= John Bladen Taylor =

English Member of Parliament

John Bladen Taylor (1764–1820), was an English army officer of the East India Company and merchant. He became an East India Company director in 1810. At the end of his life he was Member of Parliament for Hythe, in 1818–9.

==Life==
He was the son of John Taylor of Townhead and Abbot Hall, Kendal, and his wife Dorothy Northall née Rumbold, daughter of William Rumbold and sister of Thomas Rumbold. They married in 1762, in British India. He was born in Calcutta, where at the time his father was in the East India Company Maritime Service.

Taylor was in the East India Company Madras military, from 1778, possibly to 1805. He was a cadet in 1778, rising to lieutenant in 1783. His father had died by 1787, when Abbot Hall was put up for sale. It was recorded in 1821 that Taylor was placed on half pay in 1783, with the 87th Foot (an anachronism before 1793). He was promoted to captain in 1796, major in 1799, and lieutenant-colonel in 1804, retiring from the military in 1805.

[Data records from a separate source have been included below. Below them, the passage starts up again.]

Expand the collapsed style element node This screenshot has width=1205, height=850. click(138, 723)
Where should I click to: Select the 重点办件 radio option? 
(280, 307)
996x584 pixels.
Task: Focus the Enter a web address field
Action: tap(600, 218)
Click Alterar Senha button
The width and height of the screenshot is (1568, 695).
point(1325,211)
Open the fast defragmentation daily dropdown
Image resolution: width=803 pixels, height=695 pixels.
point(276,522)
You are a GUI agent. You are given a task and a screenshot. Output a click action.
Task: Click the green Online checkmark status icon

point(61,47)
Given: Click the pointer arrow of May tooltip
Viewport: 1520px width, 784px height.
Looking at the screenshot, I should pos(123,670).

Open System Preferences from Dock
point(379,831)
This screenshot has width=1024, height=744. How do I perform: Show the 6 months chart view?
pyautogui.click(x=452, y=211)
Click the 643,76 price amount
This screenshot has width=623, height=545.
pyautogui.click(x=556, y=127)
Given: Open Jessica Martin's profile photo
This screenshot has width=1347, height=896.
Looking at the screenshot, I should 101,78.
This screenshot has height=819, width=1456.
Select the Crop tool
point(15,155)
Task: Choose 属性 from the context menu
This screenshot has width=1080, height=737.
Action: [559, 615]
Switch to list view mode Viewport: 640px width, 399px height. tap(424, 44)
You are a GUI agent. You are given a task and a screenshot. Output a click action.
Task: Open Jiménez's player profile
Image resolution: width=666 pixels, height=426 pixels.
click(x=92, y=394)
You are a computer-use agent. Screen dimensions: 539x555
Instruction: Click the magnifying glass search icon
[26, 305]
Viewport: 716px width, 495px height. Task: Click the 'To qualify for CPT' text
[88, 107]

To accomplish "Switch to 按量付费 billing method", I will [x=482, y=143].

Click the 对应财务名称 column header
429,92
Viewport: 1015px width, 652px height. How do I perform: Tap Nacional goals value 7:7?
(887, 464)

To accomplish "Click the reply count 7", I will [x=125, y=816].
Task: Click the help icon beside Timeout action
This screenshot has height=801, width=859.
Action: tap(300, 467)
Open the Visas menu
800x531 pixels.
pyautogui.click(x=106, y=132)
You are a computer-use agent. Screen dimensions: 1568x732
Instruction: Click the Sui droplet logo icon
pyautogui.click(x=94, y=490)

Returning to the United Kingdom, Taylor was an East India merchant, later in 1810 becoming an East India Company director as replacement on the death of William Bensley; he was re-elected in 1811 and 1816. Early in his time as director, under the influence of Charles Grant, Taylor was one of the swing votes in a decision to side with Sir George Barlow, 1st Baronet in his Madras power struggle with William Petrie. Finding that Grant failed to follow up with an investigation of Barlow, he later reversed his position.

Taylor joined in 1811 the 3rd Regiment of the Royal East India Volunteers, with rank of major. He prepared the ground at Hythe for the 1818 general election, as a nabob candidate supporting the Liverpool administration, and was successful in the two-member constituency with the Tory Sir John Perring, 1st Baronet, keeping out Matthew White and Sir John Courtenay Honywood, 5th Baronet. He was a Member of the Parliament of the United Kingdom for Hythe 1818 to May 1819.

==Family==
Taylor married in 1808 Rachel Dunkin, daughter of Sir William Dunkin, as her second husband. The couple had one daughter, Eliza Alicia. She made a first cousin marriage in 1855 to Edmund Hugh Clerk JP (c.1818–1900) of Burford, seventh son of Major Thomas Clerk of the East India Company and his wife Dorothy Taylor, sister of John Bladen Taylor.

Rachel Dunkin's first marriage was in Bengal in 1792, to George Elliot of the Bengal Civil Service. He was a nephew of Major John Grant. William Hickey in his Memoirs gave an account of Elliot's death after a lightning strike at Monghyr (Munger). Rachel at the end of 1795 sailed back to Great Britain, taking with her the two eldest children of Francis MacNaghten and his wife Letitia, her sister.